II AVVENTO B
Dal Vangelo secondo Marco, 1,1-8.
Inizio del vangelo di Gesù, Cristo, Figlio di Dio.Come sta scritto nel profeta Isaia: Ecco, dinanzi a te io mando il mio messaggero: egli preparerà la tua via. Voce di uno che grida nel deserto: Preparate la via del Signore, raddrizzate i suoi sentieri,
vi fu Giovanni, che battezzava nel deserto e proclamava un battesimo di conversione per il perdono dei peccati. Accorrevano a lui tutta la regione della Giudea e tutti gli abitanti di Gerusalemme. E si facevano battezzare da lui nel fiume Giordano, confessando i loro peccati. Giovanni era vestito di peli di cammello, con una cintura di pelle attorno ai fianchi, e mangiava cavallette e miele selvatico. E proclamava: «Viene dopo di me colui che è più forte di me: io non sono degno di chinarmi per slegare i lacci dei suoi sandali.
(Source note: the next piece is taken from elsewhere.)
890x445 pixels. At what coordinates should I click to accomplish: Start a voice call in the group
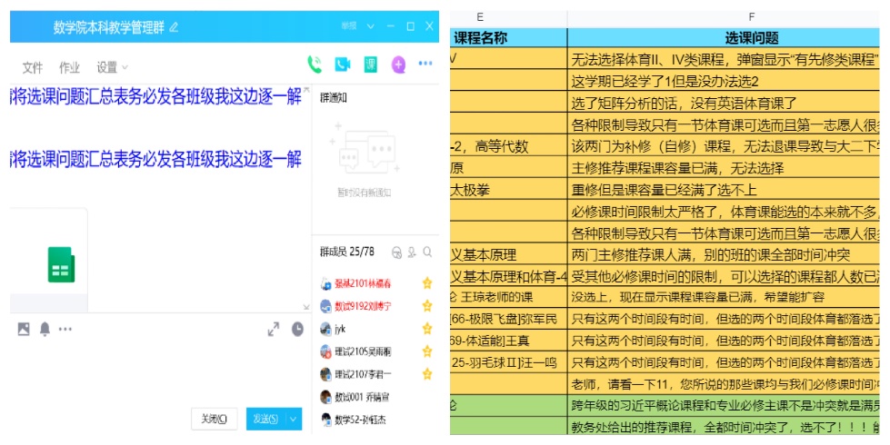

Io vi ho battezzato con acqua, ma egli vi battezzerà in Spirito Santo».
Commento
Le parole INIZIO DEL VANGELO, non indicano solo le prime parole di una composizione, ma sono cariche di significato. Marco usa il termine Αrchè, che in greco significa principi, nel senso di fondamenti. Quando diciamo “i principi della Fisica o della Matematica”, indichiamo gli elementi di fondo di una scienza, su cui si posa l’edifici del sapere. Ora Marco intendo esporre i principi del vangelo, senza dei quali è impossibile capire la religione cristiana. Essi riprendono e chiariscono in modo definitivo i “PRINCIPI” espressi nel libro della Genesi, dove si parla di Dio creatore, non di idoli, che crea l’uomo a sua immagine e somiglianza, invitato a rivestirsi della santità di Dio, possibilità concreta, ma soggetta alla sua libera scelta. Il Vangelo si rifà a questi “principi” ed intende dare un compimento alle promesse di grandezza e di santità, che erano state fatte ad Adamo, ma poi perse lungo la storia, in modo da escludere il dubbio e l’accusa a Dio di aver abbandonato l’uomo a se stesso, in preda alla sua malvagità. Allora comprendiamo anche nel suo pieno significato la parola “vangelo”, che è la “buona notizia” per eccellenza, che ci attesta che Dio non si è dimenticato, ma si è fatto incredibilmente vicino all’uomo, diventato oggetto di un amore incredibile ed assolutamente inatteso, superiore ad ogni aspettativa. Questo è il primo Principio del vangelo, essere e sentirsi figli di Dio, garanzia che il nostro destino è nelle mani di Dio, che non ci abbandonerà mai.
La certezza di questa fede si basa sulla terza espressione: Inizio del Vangelo di “Gesù Cristo, Figlio di Dio”. La solidità e la forza del vangelo, della buona notizia per eccellenza, si basa non su formule, su teorie astratte opera dell’intelligenza umana, ma su una persona concreta, quel Gesù di Nazareth, che in Palestina tutti avevano avuto modo di conoscere e di ascoltare, dato che la composizione del vangelo di Marco risale a circa una quarantina di anni dopo l’anno 30, data della morte e risurrezione di Gesù. L’evangelista non vuol solo ravvivare i ricordi della sua opera, ma condurci alla spiegazione ultima della sua persona: Gesù di Nazareth è il Figlio di Dio,¸un’affermazione ardua da accettare non solo per un Ebreo, ma per ogni essere umano. Seguendo progressivamente il racconto di Marco, il mistero di Gesù si rivela in modo sempre più chiaro e questo nel momento più oscuro della morte. L’affermazione di Gesù Figlio di Dio è formulata per la prima volta da un pagano, il centurione incaricato della crocifissione, il quale di fronte alla morte di Gesù esclama: “Veramente questo uomo era Figlio di Dio” [Marco, 15, 39].
Questo approdo di fede esige l’impegno massimo della nostra libertà, con l’abbandono delle nostre idee preconcette, delle comode abitudini: in una parola fare tabula rasa di tutto ciò che ingombra il nostro pensiero, ripartire di nuovo, come le folle che andavano da Giovanni Battista e testimoniavano la loro intenzione di rinnovamento con un atto penitenziale. Ma proprio in questo atto incrociano senza saperlo lo stesso Gesù di Nazareth, che si confonde con i peccatori, per indicare che si fa carico del nostro peccato per vincerlo, segno della sua potestà divina.